Racionais no vestibular soa como ótima consequência do Nobel para Bob Dylan
Causou surpresa o anúncio de que "Sobrevivendo no Inferno", álbum clássico do rap nacional lançado em 1997 pelos Racionais, está entre as leituras obrigatórias para o vestibular da Unicamp de 2020. A obra aparece na relação de Poesia ao lado de "Sonetos", de Luís de Camões, e "A Teus Pés", de Ana Cristina Cesar.
Considero a escolha um tremendo acerto, talvez possível muito por conta do Nobel de Literatura dedicado a Bob Dylan em 2016, com ênfase na sua expressão poética dentro da música. O reconhecimento institucional (da Academia Sueca, no caso) de que a arte literária pode estar em lugares que não as páginas de um livro, ou algo que o valha, cria um movimento favorável para que outras instituições encarem a questão com o mesmo olhar. Como no caso da Unicamp, que pela primeira vez coloca um álbum na sua lisa de leituras obrigatórias.
Olhando para as letras de "Sobrevivendo no Inferno", não há como negar que temos um material de alta qualidade ali. "Diário de um Detento" é um dos maiores relatos contemporâneos da vida no cárcere: "Ratatatá, mas um metrô vai passar/ Com gente de bem, apressada, católica/ Lendo jornal, satisfeita, hipócrita/ Com raiva por dentro, a caminho do centro/ Olhando pra cá, curiosos, é lógico/ Não, não é não, não é o zoológico/ Minha vida não tem tanto valor/ Quanto seu celular, seu computador".

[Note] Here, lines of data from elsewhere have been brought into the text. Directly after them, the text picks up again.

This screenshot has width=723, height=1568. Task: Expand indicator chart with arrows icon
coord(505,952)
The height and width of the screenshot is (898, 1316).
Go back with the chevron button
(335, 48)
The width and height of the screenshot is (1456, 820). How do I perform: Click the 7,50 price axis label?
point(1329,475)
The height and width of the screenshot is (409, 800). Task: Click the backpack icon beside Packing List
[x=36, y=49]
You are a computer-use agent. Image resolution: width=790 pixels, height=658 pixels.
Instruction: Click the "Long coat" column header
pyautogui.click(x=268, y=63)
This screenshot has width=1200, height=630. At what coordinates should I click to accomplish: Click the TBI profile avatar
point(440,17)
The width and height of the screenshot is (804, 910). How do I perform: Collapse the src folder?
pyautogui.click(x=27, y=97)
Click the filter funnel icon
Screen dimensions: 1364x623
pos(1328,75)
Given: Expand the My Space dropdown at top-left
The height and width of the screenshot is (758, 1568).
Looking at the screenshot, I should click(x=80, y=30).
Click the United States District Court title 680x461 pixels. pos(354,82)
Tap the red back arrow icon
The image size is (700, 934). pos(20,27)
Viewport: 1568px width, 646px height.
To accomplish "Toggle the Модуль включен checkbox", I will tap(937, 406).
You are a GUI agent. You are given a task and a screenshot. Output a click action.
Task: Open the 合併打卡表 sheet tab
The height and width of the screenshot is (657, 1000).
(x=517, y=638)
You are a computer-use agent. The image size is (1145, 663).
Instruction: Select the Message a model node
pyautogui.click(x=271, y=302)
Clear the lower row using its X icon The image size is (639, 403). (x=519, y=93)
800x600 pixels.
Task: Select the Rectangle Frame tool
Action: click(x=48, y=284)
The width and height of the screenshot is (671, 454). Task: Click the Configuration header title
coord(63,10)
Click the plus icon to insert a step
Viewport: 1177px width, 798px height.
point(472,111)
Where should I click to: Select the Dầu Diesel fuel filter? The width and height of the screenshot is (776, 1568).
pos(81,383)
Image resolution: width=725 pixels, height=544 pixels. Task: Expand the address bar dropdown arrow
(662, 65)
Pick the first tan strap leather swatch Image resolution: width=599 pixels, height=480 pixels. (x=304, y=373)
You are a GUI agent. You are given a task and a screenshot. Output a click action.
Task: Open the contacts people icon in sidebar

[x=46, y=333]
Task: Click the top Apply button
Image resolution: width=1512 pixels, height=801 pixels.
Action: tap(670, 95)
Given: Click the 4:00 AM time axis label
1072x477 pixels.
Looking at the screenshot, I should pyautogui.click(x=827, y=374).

"Capítulo 4, Versículo 3", por sua vez, é um painel de vidas que vivem próximas ou se rendem ao mundo do crime: "Mas se eu fosse aquele moleque de touca/ Que engatilha e enfia o cano dentro da sua boca/ De quebrada, sem roupa, você e sua mina/ Um dois, nem me viu… já sumi na neblina/ Mas não… permaneço vivo, prossigo a mística/ Vinte e sete anos contrariando a estatística". Isso para ficar em apenas duas das excelentes (e, admito, mais óbvias) faixas do álbum, que ainda conta com preciosidades como "Tô Ouvindo Alguém me Chamar", "Mágico de Oz" e "Fórmula Mágica da Paz". Uma pena que "Negro Drama" e "Um Homem na Estrada" sejam de outros trabalhos de Mano Brown e seus parceiros.
Já para o povo do "na minha época vestibular pedia Machado de Assis", um aviso: podem ficar tranquilos. Machadão continua na lista junto com outros autores já consagrados, como Antonio Vieira e Guimarães Rosa. Mas a literatura é viva, caminha, e novos nomes surgindo para dividir espaço com o cânone – e, dependendo de como for, ampliar ou até mesmo levar a uma revisão do cânone – são sempre bem-vindos, mesmo que esses nomes tragam uma forma de fazer literatura diferente do que a professora de outrora ensinou na escola.